This was not the only legal battle that the now Macmillan, Inc. faced at the start of the seventies. Macmillan sued Charles F. Berlitz, grandson of the founder of Berlitz to prohibit him from using the Berlitz name in travel and writing businesses. Berlitz won the lawsuit and was awarded $376,000 and the right to use his name as an author of books on foreign languages. The Justice Department filed a civil anti-trust suit against Crowell, Collier & Macmillan, Inc. in 1970 and requested that it divest itself from C.G. Conn, Ltd (a manufacturer and retailer of musical instruments) and Uniforms by Ostwald, Inc. (manufacturer and retailer of band uniforms).

Crowell-Collier was also under fire by the FTC again in 1972 and accused of using deceptive practices in selling its The Harvard Classics and in billing encyclopedia buyers and also in recruiting of encyclopedia salesmen. Of The Harvard Classics, the FTC stated that while the company marketed that one or several volumes were offered free or for $1 each "with the understanding that additional volumes priced at $3.98 would be shipped periodically for free examination", many volumes would be shipped in a bulk shipment. Buyers were subjected to repeated mailings of bills. Crowell responded that they had already discontinued The Harvard Classics "continuity" program and that any "isolated" occurrences or procedures had been changed. For the encyclopedias, Crowell was accused of raising the price on Encyclopedia annual supplements called Yearbooks. They were also accused of advertising positions for encyclopedia salesman as "administrative assistant trainees" and "marketing and public relations personnel". Crowell issued a statement disavowing any violations but agreed to negotiate a consent order.

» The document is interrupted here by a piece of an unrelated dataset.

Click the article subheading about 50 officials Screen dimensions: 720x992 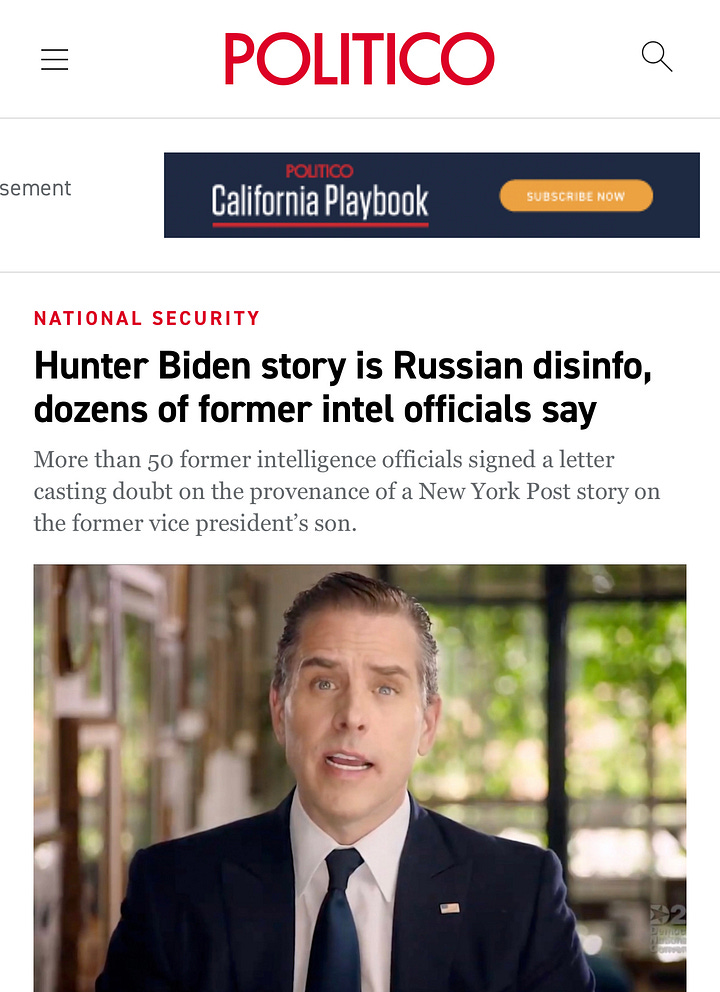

Martin Gardner protesting Crowell-Collier's publishing of the psychic surgeon John G. Fuller's book Arigo withdrew publication of his own (Gardner) book.

==Magazines ==
- Farm & Fireside (1877–1939): The early content of this magazine advertised agricultural implements manufactured by P. P. Mast & Co. When farming became a commercialized industry, Farm & Fireside changed to address it commercial and economic aspects and provided a first-hand account of America's conversion from a rural to an urban population.
- Woman's Home Companion (1883–1950): The popularity of the women's section of Farm & Fireside created a demand for a publication dedicated to women. The company acquired The Home Companion magazine in 1883 and changed the name to Ladies Home Companion and then later to Women's Home Companion.
- The American Magazine (1911–1956): The magazine began as Leslie's Popular Monthly in 1876 and was then sold in 1906 to muckrakers Ray Stannard Barker, Ida Tarbell, and Lincoln Steffans. The periodical addressed the hopes and aspirations of the ordinary man was purchased by Crowell-Collier in 1911.
- Collier's (1919–1956): The magazine was originally established by Peter Fenelon Collier in New York in 1888. It was purchased by Crowell Publishing in 1919 and ceased publication in 1956.
- The Mentor (1921–1930): This magazine focused on topics including science, art, history, literature and travel. The Mentor merged with the World Traveler in 1930 as the Mentor-World Traveler and ceased publication that same year.